_EXERCISE REQUIREMENTS_
Every line from the line containing "Nahlásit moderátorovi (864, 830)" through the final line below must be returned exactly, and no other line.

_SOURCE DATA_
§ §

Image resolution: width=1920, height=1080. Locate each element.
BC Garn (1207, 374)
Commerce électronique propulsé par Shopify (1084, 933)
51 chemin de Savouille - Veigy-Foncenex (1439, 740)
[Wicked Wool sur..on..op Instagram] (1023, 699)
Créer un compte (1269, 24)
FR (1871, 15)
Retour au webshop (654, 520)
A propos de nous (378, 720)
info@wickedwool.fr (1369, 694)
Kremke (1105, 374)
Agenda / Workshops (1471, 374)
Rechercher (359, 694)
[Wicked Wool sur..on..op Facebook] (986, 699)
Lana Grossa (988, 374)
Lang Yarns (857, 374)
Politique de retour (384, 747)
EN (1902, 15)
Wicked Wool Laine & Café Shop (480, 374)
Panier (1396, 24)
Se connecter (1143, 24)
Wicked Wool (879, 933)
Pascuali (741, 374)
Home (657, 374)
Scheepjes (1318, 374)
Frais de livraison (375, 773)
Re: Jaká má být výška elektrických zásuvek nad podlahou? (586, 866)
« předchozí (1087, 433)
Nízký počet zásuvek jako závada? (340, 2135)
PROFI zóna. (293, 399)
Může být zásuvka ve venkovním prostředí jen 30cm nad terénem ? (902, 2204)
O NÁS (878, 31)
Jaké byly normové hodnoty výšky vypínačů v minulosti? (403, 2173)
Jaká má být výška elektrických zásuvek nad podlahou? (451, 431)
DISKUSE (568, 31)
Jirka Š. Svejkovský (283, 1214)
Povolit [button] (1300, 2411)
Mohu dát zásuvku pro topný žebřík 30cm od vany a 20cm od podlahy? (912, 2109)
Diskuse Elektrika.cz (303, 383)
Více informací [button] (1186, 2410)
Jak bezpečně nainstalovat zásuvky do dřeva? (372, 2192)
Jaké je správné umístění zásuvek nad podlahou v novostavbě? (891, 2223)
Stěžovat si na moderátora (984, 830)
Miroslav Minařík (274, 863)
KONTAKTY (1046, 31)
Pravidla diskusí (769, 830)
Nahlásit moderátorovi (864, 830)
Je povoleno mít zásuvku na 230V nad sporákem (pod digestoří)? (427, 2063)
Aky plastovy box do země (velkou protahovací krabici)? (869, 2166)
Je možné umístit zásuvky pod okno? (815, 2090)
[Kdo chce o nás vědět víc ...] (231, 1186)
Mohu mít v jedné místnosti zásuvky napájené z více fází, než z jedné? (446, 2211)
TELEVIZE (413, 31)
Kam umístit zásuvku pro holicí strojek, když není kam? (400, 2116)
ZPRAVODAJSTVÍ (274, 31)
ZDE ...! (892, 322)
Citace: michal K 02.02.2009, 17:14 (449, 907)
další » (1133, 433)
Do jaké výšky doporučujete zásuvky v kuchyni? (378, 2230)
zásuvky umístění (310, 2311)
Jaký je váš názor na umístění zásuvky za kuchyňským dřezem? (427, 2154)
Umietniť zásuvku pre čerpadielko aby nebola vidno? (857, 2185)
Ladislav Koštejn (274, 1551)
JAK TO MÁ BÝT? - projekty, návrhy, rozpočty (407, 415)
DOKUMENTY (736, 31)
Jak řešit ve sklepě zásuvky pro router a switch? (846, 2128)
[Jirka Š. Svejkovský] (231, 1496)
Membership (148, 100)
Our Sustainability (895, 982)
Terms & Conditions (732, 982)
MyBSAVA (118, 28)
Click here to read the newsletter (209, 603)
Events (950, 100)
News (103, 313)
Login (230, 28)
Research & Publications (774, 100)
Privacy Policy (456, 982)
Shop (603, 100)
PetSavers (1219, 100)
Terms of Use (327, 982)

§ §

_RESULT OF THE TASK_
Nahlásit moderátorovi (864, 830)
Je povoleno mít zásuvku na 230V nad sporákem (pod digestoří)? (427, 2063)
Aky plastovy box do země (velkou protahovací krabici)? (869, 2166)
Je možné umístit zásuvky pod okno? (815, 2090)
[Kdo chce o nás vědět víc ...] (231, 1186)
Mohu mít v jedné místnosti zásuvky napájené z více fází, než z jedné? (446, 2211)
TELEVIZE (413, 31)
Kam umístit zásuvku pro holicí strojek, když není kam? (400, 2116)
ZPRAVODAJSTVÍ (274, 31)
ZDE ...! (892, 322)
Citace: michal K 02.02.2009, 17:14 (449, 907)
další » (1133, 433)
Do jaké výšky doporučujete zásuvky v kuchyni? (378, 2230)
zásuvky umístění (310, 2311)
Jaký je váš názor na umístění zásuvky za kuchyňským dřezem? (427, 2154)
Umietniť zásuvku pre čerpadielko aby nebola vidno? (857, 2185)
Ladislav Koštejn (274, 1551)
JAK TO MÁ BÝT? - projekty, návrhy, rozpočty (407, 415)
DOKUMENTY (736, 31)
Jak řešit ve sklepě zásuvky pro router a switch? (846, 2128)
[Jirka Š. Svejkovský] (231, 1496)
Membership (148, 100)
Our Sustainability (895, 982)
Terms & Conditions (732, 982)
MyBSAVA (118, 28)
Click here to read the newsletter (209, 603)
Events (950, 100)
News (103, 313)
Login (230, 28)
Research & Publications (774, 100)
Privacy Policy (456, 982)
Shop (603, 100)
PetSavers (1219, 100)
Terms of Use (327, 982)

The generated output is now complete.